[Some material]
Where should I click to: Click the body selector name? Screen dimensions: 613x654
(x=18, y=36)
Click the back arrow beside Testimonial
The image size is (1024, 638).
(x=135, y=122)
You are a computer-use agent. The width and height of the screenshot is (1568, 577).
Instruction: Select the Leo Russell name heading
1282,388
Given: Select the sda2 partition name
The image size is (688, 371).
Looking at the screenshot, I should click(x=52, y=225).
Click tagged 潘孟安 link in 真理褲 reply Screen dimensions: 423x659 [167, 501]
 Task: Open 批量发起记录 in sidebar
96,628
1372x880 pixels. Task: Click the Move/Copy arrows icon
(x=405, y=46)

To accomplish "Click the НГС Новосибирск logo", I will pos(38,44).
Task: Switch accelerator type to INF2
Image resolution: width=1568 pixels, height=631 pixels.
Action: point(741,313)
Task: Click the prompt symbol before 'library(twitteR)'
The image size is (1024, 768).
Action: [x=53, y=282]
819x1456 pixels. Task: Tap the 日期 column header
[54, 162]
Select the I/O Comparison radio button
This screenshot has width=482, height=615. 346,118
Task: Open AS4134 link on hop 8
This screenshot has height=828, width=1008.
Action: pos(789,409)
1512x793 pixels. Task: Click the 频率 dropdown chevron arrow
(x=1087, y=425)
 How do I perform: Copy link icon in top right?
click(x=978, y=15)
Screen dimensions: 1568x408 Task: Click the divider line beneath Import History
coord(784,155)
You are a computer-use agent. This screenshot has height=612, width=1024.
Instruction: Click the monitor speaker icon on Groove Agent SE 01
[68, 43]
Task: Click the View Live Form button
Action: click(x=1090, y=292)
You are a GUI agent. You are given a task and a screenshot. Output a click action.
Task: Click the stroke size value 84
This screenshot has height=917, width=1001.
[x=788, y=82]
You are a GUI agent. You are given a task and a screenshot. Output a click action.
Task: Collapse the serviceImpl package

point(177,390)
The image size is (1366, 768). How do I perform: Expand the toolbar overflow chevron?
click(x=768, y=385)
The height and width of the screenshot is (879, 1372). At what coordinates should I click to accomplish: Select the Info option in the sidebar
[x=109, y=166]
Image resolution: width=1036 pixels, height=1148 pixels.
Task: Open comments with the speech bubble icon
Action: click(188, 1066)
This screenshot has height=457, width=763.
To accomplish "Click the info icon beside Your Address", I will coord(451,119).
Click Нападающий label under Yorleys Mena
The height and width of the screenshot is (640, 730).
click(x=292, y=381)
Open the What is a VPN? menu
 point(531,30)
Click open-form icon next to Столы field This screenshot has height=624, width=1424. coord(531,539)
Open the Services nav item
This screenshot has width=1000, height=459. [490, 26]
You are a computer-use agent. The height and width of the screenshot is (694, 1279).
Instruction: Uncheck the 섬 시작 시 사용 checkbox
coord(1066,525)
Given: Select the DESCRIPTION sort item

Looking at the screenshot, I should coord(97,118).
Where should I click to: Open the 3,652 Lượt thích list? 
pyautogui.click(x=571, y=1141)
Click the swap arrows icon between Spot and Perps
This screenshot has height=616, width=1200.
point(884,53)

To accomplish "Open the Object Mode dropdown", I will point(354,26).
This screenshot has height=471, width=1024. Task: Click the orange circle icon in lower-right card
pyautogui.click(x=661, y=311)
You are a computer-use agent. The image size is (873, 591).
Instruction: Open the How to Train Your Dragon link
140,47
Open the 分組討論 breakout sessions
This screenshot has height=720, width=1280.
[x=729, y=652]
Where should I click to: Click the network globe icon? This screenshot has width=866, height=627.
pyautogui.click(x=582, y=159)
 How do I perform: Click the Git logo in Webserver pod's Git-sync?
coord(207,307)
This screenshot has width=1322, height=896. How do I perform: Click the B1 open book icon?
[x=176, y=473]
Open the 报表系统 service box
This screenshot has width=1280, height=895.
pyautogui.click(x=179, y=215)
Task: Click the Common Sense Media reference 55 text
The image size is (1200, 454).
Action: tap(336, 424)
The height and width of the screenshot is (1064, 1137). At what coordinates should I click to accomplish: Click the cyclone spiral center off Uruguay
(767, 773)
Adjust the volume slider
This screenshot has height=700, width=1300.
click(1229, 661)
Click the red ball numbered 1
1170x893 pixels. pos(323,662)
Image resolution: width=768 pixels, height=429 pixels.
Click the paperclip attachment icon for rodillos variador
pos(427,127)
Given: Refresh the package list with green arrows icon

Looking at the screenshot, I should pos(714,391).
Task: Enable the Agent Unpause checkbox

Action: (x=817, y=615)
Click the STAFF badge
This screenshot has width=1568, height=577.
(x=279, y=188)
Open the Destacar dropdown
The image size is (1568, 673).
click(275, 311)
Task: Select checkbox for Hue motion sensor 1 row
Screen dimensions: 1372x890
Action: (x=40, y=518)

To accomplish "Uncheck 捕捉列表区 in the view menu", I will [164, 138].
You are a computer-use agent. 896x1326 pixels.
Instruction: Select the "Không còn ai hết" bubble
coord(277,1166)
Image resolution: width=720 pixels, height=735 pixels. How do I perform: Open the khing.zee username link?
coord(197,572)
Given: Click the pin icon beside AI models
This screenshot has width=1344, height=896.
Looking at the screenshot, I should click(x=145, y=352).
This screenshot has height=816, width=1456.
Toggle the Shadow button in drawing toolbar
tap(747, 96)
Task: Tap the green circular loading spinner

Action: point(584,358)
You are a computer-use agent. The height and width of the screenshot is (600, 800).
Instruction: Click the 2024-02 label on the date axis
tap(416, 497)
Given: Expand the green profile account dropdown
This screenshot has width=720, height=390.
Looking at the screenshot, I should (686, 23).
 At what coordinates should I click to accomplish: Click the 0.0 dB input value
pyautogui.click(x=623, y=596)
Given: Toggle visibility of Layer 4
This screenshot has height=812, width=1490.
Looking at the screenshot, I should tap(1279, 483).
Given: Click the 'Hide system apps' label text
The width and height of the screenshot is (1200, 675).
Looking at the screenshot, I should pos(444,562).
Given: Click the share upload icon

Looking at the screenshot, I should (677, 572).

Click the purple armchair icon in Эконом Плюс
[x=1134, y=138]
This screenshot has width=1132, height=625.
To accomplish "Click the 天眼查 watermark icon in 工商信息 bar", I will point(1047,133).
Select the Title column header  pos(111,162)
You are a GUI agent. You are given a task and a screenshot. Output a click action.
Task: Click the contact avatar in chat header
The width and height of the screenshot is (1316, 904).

= Exercise task =
Pick out every line of the material above that contains the word "toolbar", and copy each one in full.

= Exercise output =
The image size is (1366, 768). How do I perform: Expand the toolbar overflow chevron?
Toggle the Shadow button in drawing toolbar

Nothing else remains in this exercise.